We investigate two types of screening design for comparing multiple treatments: (1) the *top-treatment design*, in which if the test statistic of the most successful treatment at the screening stage is above a threshold, then that treatment passes on to a confirmatory trial in which it is tested against a control treatment; and (2) the *all-interesting-treatments design*, in which all treatments with test statistics above a threshold go on to a multi-arm confirmatory trial. We consider the optimal design of the screening trial in terms of the number of treatments simultaneously tested, the sample size per treatment, and the test statistic threshold for which a confirmatory trial takes place. We also consider how the optimal screening design differs when the confirmatory trial is multi-stage (allowing early stopping for futility or efficacy).
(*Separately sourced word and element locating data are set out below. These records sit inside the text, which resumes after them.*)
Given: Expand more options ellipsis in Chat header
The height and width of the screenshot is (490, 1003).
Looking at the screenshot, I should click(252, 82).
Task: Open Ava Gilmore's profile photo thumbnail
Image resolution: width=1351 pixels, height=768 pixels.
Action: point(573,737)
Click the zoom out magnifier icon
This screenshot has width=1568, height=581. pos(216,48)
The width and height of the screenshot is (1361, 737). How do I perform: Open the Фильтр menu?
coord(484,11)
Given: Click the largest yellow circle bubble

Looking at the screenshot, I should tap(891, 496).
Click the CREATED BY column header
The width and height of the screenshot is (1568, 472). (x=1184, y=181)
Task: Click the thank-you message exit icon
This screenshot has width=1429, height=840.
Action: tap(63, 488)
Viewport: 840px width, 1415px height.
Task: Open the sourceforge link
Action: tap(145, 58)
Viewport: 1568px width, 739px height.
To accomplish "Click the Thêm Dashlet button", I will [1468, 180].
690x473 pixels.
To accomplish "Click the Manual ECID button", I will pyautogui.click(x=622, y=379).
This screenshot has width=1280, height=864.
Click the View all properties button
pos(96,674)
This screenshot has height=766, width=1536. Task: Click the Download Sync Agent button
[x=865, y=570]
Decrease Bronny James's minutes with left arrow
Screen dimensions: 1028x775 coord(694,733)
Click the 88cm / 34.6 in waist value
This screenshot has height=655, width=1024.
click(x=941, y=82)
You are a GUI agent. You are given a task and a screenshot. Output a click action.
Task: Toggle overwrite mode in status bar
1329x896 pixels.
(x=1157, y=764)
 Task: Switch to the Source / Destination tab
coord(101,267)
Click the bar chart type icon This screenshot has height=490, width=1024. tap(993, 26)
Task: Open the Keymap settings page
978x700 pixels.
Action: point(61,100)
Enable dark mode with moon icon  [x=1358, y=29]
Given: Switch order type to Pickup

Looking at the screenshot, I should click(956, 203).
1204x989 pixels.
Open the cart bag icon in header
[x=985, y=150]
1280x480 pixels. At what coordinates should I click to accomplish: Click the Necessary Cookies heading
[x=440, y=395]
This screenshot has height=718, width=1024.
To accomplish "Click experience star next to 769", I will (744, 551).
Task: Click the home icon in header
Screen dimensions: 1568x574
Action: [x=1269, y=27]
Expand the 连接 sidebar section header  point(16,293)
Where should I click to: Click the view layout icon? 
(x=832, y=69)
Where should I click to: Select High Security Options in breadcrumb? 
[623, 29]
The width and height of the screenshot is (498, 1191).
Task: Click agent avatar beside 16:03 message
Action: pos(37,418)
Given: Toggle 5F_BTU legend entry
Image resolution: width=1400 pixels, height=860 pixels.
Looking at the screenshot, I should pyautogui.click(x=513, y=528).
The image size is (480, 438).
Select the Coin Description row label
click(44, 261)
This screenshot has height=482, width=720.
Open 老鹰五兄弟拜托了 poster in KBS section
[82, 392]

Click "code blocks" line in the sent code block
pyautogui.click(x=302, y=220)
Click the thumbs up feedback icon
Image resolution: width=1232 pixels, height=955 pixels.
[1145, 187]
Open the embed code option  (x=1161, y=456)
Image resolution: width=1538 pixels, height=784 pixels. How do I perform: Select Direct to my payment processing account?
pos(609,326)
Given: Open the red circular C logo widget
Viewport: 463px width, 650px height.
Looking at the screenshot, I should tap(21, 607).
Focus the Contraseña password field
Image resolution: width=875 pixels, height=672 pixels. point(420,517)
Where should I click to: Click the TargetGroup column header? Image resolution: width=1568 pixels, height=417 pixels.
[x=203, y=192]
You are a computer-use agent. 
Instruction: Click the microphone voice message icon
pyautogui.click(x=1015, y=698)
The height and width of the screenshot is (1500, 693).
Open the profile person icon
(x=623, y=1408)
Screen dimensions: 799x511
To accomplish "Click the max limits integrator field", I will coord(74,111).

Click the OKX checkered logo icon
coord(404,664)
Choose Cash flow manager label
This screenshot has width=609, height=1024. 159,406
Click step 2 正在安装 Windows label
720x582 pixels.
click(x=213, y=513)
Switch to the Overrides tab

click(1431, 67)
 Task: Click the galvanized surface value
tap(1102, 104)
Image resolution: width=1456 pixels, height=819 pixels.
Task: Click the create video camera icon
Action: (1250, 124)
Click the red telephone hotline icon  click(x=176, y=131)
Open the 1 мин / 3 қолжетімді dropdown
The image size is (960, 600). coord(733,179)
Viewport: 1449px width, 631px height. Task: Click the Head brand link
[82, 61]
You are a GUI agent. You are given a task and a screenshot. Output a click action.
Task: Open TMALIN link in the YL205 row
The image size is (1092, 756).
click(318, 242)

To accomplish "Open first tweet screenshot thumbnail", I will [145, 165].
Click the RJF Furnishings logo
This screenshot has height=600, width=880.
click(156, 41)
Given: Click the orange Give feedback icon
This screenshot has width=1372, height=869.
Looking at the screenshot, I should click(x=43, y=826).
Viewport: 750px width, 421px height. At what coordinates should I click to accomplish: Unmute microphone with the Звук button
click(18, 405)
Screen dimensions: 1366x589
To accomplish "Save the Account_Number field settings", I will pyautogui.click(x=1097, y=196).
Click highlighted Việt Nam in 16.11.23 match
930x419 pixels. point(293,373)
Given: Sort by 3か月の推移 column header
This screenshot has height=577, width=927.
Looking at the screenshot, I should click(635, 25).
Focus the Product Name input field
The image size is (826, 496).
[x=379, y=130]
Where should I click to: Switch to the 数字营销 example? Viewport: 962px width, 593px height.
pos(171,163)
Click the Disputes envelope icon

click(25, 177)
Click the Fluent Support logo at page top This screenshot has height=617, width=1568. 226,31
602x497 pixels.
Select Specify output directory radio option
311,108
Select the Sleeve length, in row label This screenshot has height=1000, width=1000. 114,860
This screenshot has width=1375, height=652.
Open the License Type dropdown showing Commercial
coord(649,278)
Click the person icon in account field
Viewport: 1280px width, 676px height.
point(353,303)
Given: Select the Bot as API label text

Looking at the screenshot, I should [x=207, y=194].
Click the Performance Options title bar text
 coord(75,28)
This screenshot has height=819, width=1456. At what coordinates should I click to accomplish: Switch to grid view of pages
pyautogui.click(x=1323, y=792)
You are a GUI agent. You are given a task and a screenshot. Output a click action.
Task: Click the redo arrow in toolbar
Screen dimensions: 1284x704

As discussed further in Section 2, the setup used in this article assumes that an inexhaustible number of treatments is available, and that each treatment has an independent treatment effect. A single pharmaceutical company would rarely have several distinct treatments available for testing for the same indication. However, a publicly funded trial such as the STAMPEDE trial [6] may be in a position to compare distinct treatments from several companies. In addition, there are other scenarios where the setup used in this article is applicable. Firstly, the Cocaine Rapid Efficacy Screening Trial (CREST), described in Leiderman *et al*. [16] is a highly relevant example that we look at in Section 4. Secondly, the ‘treatments’ may represent different doses of the same treatment or different treatment combinations. In both cases, the number of treatments available for testing would be much higher than the number of distinct drugs. In the former case, the treatment effects would generally be correlated because of a dose–response relationship; however, in some cases a monotone dose–response relationship may be thought to be implausible, such as in the TAILoR trial (or in cases where higher doses may be less well tolerated no dose–response relationship may exist at all). In these cases, the assumption of independence of treatment effects may be realistic. In the latter case, there may be some correlation between treatment combinations containing the same treatment, but again an assumption of independent treatment effects would likely be realistic. An example where there are a large number of possible treatment combinations available for testing is in tuberculosis [17]. A fourth scenario where these assumptions may be realistic is in non-drug trials, where there may be virtually unlimited potential policy interventions awaiting testing. In all these scenarios, the results described in this article would be useful.